▶ [Exercise task]:
Reproduce every line of the entries below, with their requests, but add 141 to each coordinate in the answers. Omit the pictures.

▶ [Material shown]:
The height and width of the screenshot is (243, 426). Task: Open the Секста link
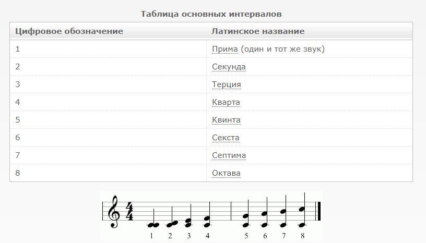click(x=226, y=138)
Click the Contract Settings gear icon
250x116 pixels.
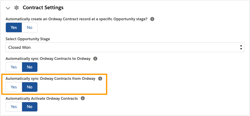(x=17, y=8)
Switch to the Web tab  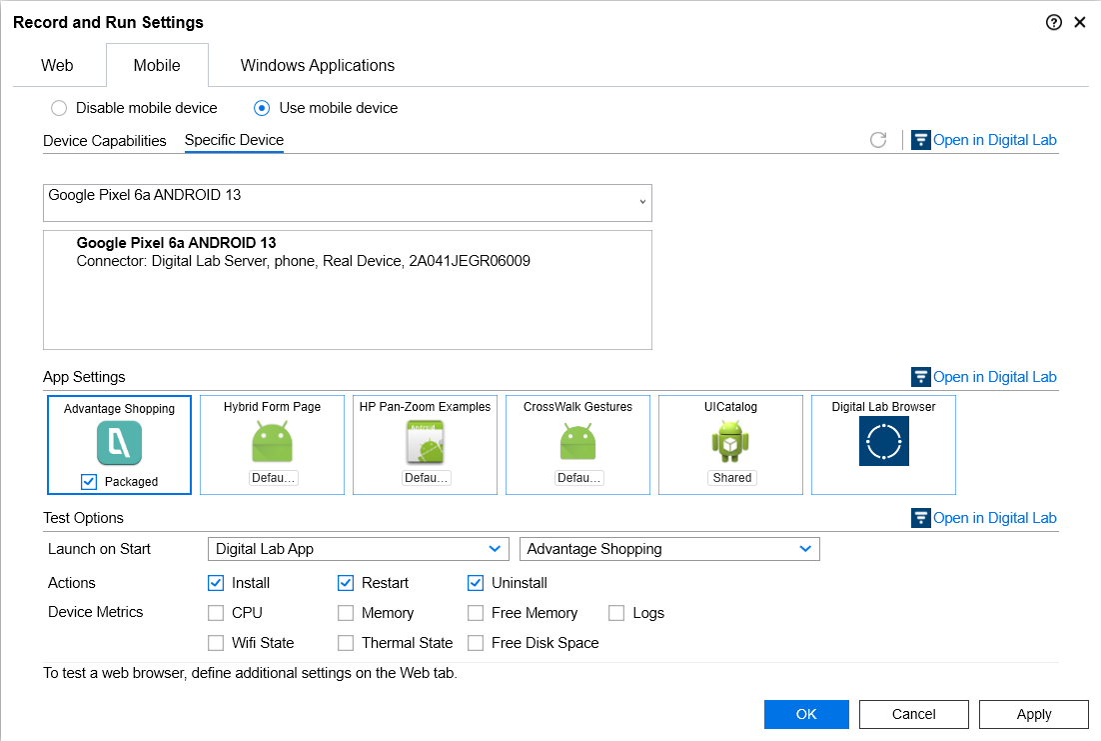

▶ [Result of this exercise]:
The height and width of the screenshot is (243, 426). Task: Open the Секста link
click(x=367, y=279)
Click the Contract Settings gear icon
250x116 pixels.
(x=158, y=149)
Switch to the Web tab  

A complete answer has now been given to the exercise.